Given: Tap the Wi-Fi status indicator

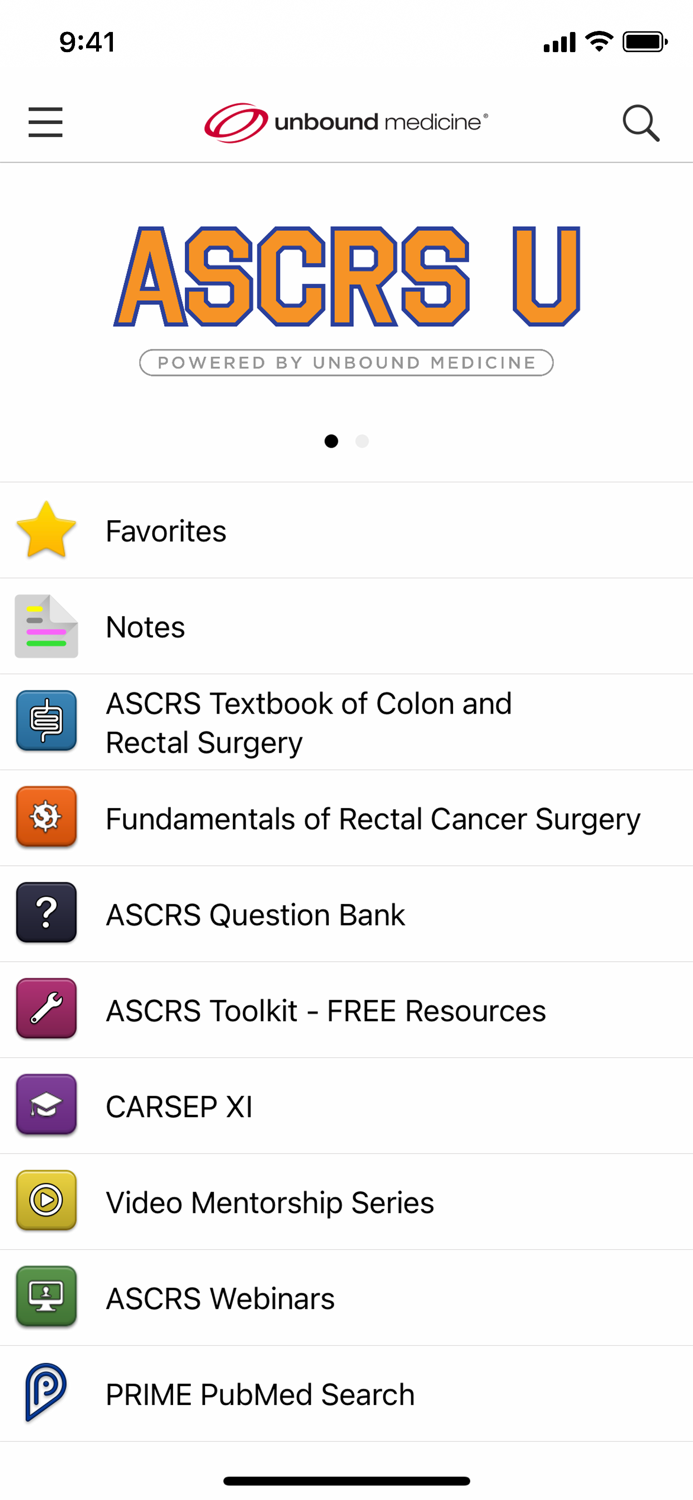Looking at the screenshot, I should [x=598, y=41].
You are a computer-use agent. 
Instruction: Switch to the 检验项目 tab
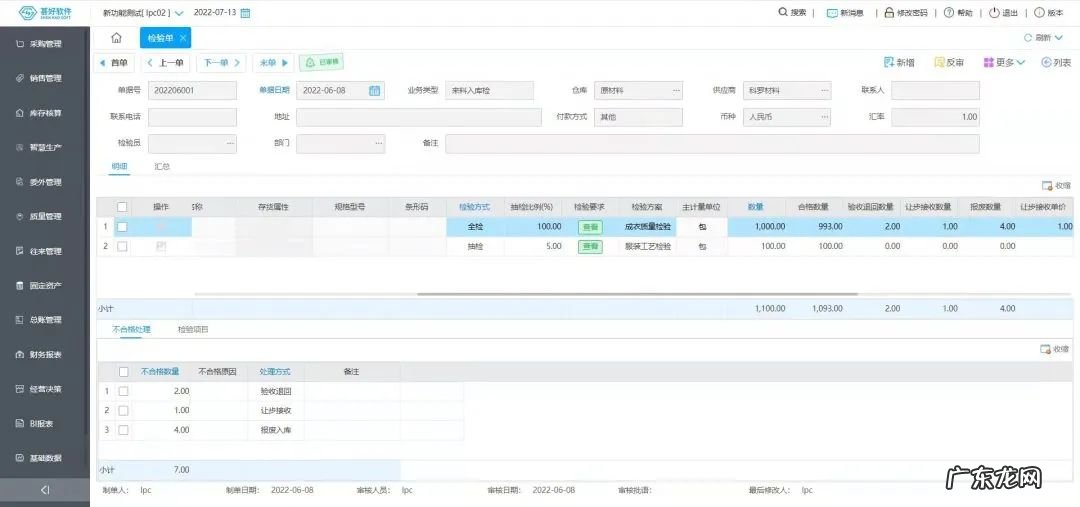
--
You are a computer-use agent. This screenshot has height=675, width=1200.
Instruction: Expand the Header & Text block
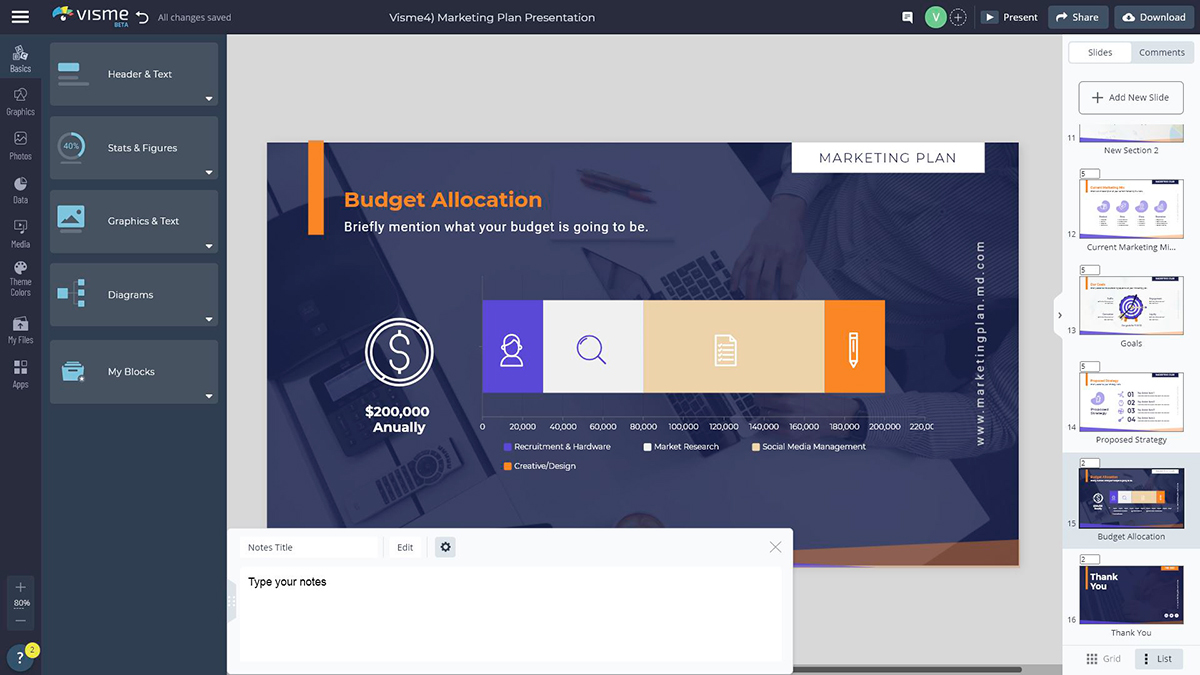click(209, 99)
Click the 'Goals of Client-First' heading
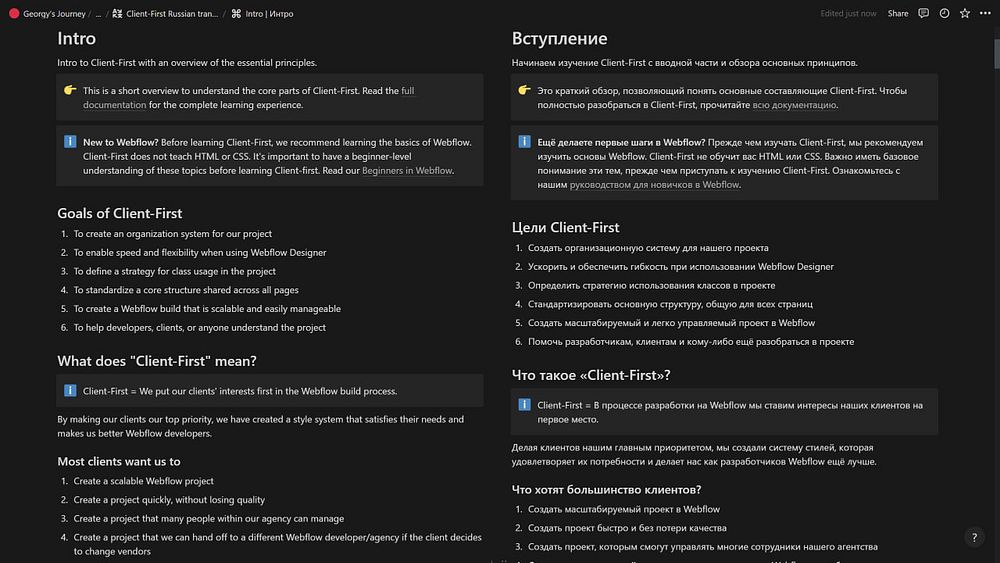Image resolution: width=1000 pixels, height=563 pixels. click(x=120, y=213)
==
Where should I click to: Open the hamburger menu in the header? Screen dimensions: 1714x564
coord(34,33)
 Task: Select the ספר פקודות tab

### TASK REQUIREMENTS:
Copy out each line of the data above, exactly, if it lies between the line holding "Where should I" and the line holding "Task: Select the ספר פקודות tab", inclusive; copy no other line.

### TASK RESPONSE:
Where should I click to: Open the hamburger menu in the header? Screen dimensions: 1714x564
coord(34,33)
 Task: Select the ספר פקודות tab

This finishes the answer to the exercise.